## Task item
All lines holding the word "rating" should be located in the records and copied.

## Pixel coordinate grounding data
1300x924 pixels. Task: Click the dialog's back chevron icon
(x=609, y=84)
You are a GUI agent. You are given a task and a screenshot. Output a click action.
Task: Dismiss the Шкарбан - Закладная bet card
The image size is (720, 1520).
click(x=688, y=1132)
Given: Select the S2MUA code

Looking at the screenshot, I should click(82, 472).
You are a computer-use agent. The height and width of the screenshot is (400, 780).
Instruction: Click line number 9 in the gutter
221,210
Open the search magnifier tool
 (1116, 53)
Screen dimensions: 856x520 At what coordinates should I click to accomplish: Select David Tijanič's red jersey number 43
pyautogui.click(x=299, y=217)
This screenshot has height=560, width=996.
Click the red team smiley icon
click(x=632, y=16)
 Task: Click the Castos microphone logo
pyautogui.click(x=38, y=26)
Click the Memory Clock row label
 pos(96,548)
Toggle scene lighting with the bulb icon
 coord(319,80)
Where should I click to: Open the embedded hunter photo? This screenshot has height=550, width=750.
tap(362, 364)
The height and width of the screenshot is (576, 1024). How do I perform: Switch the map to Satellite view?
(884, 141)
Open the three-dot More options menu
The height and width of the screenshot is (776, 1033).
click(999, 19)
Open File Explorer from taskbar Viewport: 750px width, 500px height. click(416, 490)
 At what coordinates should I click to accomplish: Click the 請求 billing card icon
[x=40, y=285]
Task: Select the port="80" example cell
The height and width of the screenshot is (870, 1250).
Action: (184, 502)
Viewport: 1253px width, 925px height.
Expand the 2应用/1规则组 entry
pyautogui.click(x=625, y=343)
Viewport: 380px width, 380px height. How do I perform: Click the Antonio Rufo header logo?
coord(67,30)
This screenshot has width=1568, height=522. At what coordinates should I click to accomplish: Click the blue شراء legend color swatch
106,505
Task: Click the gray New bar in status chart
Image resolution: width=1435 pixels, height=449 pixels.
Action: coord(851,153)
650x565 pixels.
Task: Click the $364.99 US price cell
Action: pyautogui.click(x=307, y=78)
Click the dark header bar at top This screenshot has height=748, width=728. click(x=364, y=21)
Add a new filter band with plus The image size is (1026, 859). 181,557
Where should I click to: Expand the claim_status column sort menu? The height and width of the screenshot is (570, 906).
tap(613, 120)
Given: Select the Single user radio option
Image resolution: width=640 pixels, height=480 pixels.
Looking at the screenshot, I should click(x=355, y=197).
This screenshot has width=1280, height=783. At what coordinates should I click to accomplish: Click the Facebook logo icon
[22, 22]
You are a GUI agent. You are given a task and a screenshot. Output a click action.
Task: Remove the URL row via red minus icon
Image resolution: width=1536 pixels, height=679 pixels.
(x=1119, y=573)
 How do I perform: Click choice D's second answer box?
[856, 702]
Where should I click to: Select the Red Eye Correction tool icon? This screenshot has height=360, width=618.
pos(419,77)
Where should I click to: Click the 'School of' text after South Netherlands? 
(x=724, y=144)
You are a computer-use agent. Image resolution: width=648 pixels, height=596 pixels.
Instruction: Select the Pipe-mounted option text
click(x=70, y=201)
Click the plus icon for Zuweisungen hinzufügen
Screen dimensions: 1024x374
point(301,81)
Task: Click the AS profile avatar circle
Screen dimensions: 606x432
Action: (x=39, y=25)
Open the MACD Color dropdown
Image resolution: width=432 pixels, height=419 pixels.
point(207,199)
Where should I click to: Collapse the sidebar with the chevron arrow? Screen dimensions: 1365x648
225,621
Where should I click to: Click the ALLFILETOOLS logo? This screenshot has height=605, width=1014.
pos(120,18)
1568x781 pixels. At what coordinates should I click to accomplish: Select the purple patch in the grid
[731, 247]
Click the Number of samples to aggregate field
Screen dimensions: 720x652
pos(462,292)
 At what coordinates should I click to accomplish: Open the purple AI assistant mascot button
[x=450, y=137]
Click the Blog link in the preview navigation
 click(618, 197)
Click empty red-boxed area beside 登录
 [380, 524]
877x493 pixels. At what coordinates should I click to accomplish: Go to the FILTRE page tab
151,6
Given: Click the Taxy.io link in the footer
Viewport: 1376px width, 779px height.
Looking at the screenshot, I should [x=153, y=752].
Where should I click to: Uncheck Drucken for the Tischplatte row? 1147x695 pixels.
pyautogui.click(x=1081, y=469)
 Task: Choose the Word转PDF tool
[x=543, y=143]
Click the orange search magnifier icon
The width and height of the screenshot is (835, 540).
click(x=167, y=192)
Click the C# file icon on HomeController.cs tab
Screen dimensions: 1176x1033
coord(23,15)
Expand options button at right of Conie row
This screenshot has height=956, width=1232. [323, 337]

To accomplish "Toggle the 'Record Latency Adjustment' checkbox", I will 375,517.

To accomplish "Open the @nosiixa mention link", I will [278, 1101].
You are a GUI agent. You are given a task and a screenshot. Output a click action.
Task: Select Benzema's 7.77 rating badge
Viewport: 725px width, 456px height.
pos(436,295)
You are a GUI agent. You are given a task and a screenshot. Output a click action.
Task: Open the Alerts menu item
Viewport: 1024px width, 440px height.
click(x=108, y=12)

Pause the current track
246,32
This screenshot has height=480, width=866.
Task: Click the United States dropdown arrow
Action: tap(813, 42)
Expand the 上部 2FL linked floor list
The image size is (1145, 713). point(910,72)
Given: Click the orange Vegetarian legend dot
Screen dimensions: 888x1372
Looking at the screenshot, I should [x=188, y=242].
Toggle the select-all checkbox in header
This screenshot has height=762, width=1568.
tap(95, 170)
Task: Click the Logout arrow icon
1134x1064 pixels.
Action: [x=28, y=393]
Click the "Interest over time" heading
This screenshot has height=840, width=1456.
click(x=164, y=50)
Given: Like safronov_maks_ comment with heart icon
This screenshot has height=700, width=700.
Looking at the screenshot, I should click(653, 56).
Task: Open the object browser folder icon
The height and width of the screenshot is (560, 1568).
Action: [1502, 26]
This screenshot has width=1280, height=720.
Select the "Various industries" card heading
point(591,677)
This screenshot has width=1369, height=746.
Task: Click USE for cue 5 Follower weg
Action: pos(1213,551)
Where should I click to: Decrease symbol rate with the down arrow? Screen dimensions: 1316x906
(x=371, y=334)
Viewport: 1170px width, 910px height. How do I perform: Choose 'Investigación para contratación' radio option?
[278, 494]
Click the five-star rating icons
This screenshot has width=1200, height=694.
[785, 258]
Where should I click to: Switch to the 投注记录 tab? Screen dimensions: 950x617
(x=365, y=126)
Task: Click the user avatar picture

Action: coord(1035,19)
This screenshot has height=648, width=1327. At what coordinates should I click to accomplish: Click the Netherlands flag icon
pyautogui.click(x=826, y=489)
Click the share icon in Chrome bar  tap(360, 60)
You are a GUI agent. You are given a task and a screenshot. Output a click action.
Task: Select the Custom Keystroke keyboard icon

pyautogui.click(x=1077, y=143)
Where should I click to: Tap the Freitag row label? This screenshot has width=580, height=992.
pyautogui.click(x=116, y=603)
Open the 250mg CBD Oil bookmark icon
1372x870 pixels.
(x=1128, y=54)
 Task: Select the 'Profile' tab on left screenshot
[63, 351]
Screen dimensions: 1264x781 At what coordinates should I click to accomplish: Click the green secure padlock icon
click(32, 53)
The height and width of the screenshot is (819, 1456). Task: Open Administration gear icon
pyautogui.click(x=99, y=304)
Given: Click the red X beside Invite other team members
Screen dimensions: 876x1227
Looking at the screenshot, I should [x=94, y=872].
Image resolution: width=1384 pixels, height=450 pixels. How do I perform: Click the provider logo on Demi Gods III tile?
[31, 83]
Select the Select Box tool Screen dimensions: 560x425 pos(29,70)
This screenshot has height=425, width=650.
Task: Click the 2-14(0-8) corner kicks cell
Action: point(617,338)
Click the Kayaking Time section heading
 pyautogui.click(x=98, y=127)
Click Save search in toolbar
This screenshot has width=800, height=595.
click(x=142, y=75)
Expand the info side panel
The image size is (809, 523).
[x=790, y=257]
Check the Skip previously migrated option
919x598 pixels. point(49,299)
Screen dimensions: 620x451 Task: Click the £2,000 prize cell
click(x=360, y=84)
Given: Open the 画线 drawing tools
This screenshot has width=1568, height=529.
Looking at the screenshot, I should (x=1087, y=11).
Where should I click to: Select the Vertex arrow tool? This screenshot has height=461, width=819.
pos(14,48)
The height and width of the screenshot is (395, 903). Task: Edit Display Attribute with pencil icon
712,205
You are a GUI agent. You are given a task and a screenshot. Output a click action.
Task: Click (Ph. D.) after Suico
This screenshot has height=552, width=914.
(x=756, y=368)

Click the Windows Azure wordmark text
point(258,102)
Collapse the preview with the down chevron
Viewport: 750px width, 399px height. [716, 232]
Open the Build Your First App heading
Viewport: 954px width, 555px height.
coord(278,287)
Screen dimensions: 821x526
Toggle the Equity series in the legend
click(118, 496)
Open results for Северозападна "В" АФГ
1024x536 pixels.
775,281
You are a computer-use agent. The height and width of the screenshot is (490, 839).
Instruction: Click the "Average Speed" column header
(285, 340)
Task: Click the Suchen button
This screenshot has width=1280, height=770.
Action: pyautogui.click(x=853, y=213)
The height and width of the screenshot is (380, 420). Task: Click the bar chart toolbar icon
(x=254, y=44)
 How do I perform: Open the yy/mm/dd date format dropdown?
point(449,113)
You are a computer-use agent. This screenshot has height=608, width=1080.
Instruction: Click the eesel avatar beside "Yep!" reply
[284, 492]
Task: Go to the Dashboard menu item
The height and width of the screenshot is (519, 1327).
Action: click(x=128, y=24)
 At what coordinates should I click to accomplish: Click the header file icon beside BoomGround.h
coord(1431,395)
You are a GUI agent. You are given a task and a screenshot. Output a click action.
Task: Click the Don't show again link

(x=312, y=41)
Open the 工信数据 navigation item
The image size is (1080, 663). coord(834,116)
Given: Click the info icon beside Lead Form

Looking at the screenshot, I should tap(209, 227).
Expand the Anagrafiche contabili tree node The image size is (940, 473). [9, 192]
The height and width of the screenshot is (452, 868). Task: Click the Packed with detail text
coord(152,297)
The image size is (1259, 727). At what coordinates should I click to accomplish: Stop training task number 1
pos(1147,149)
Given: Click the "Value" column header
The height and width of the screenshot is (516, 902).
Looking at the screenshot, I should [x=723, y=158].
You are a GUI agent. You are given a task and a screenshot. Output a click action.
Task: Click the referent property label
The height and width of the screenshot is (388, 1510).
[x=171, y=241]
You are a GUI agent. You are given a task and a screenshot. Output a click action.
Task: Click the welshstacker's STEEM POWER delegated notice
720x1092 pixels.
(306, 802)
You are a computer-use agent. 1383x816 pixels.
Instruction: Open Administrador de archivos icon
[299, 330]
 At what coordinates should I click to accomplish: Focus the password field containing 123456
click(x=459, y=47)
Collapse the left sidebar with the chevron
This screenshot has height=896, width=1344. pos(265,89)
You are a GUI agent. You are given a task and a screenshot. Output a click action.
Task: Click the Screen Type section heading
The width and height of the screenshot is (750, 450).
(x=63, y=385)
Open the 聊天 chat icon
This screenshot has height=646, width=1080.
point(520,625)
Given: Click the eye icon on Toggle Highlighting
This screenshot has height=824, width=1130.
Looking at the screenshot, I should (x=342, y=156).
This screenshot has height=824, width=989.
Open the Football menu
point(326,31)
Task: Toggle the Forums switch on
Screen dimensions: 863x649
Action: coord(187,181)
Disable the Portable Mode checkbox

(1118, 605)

## Result
Task: Select Benzema's 7.77 rating badge
Click the five-star rating icons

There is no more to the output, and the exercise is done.